Task A — Please set down the passage on the horse's broken leg word for word, beginning at the words "Some equine fractures" and stopping after "through all that.".
Task B — Write the next part of the discussion about the horse with the broken cannon bone, picking up after its last sentence.

Excerpted passage —
> >Here's the link to the CNN story:
> >The horse, Bermuda's Gold, broke the cannon bone (the long bone between >
> knee and ankle) during the cross-country and was later destroyed at a
> > veterinary clinic.
> Okay, I'll ask the obvious dumb question: Why did they have to euthanize
> him? Sure, I understand that he couldn't compete any more, but couldn't
> the leg have healed and he would have been a perfectly good mount for
> some horse-crazy 12-year-old girl who'd only ride him on weekends?
Some equine fractures can be treated, but the cannon bone carries a great
deal of the weight, and it's even worse if it's a front leg -- horses are
all very front-heavy. The CNN piece made it sound like it was a very severe
break. Unlike a person, you can't put a horse on bed-rest in traction for
weeks or months until it can heal. Even putting them in a sling is very
difficult for a few days, let alone a few weeks or months, and causes so
many other problems (like breathing, for starters) in such a large animal
that it's just not worth it to try to put the horse through all that.

Supplied data —
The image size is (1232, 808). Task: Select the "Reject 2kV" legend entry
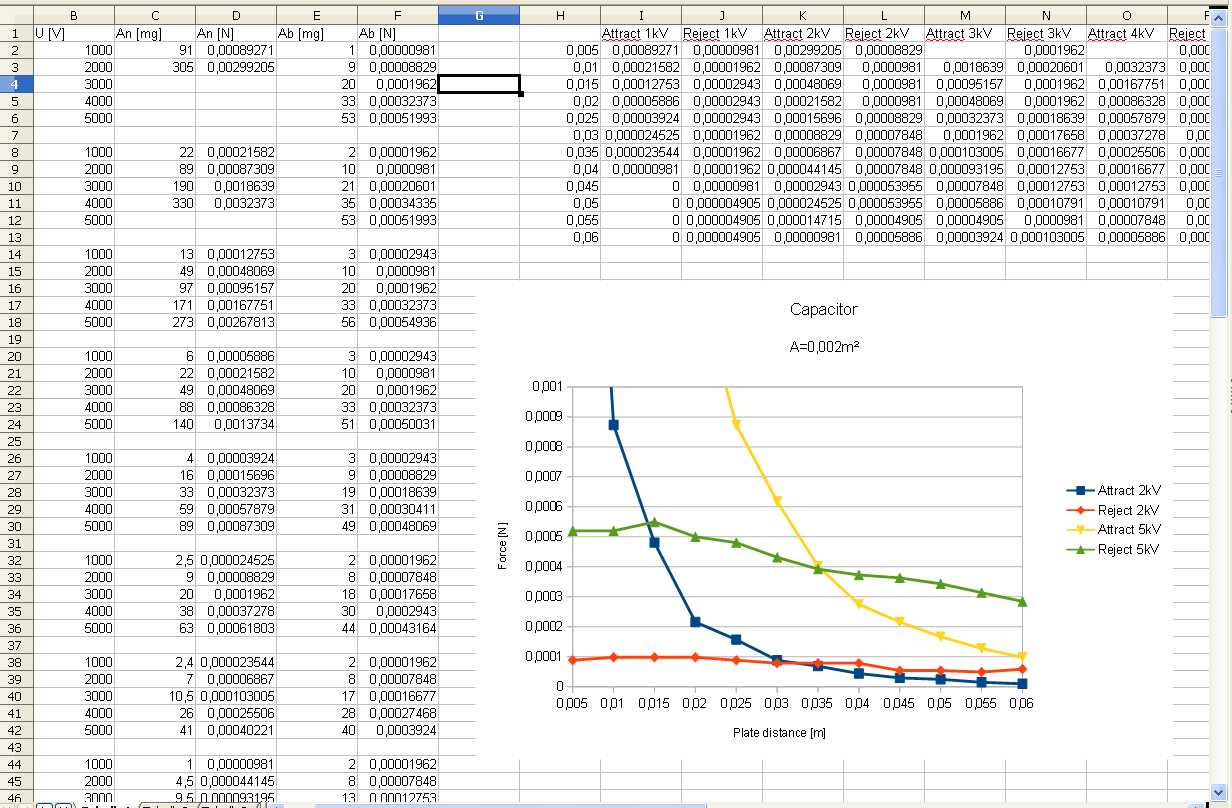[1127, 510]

==

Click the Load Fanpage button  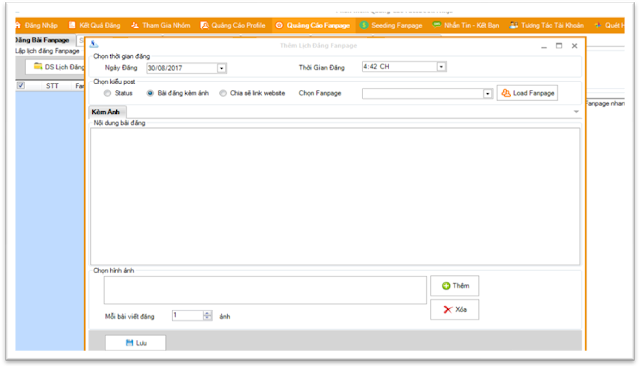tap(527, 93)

Written reply A —
Some equine fractures can be treated, but the cannon bone carries a great
deal of the weight, and it's even worse if it's a front leg -- horses are
all very front-heavy. The CNN piece made it sound like it was a very severe
break. Unlike a person, you can't put a horse on bed-rest in traction for
weeks or months until it can heal. Even putting them in a sling is very
difficult for a few days, let alone a few weeks or months, and causes so
many other problems (like breathing, for starters) in such a large animal
that it's just not worth it to try to put the horse through all that.

Written reply B —
> Also, the referenced article said:
> The endurance phase here is 14.9 miles, with the cross-country
> phase and its 29 obstacles in the final 4.6 miles ridden
> at a hard gallop.
> Does that mean that the 13 minutes of timed competition we saw in
> the cross-country event was only the last 4.6 miles of an event
> that actually lasted 14.9 miles?
Yep. The first part is for endurance and is called "roads and tracks."
I saw the start of David O'Conner's
> ride on TV, and he was just milling around before the start of the
> obstacle course. It didn't look as though he'd just arrived from
> a 10-mile gallop.
These horses are incredibly fit, and they do get a short break before the
cross-country jumping phase begins.
> Oh, one last question: why were the fronts of the horse's legs
> covered with something white during the x-c event? (I was going
> to say "painted with something white," but didn't want to imply
> that it was actually paint! It was something that came off
> during the course of the run, though, probably when they went
> through the water jumps.)
Crisco -- to help them slither over those godawful obstacles.
If they don't just break their legs.
Real life doesn't have to make sense. Fiction does.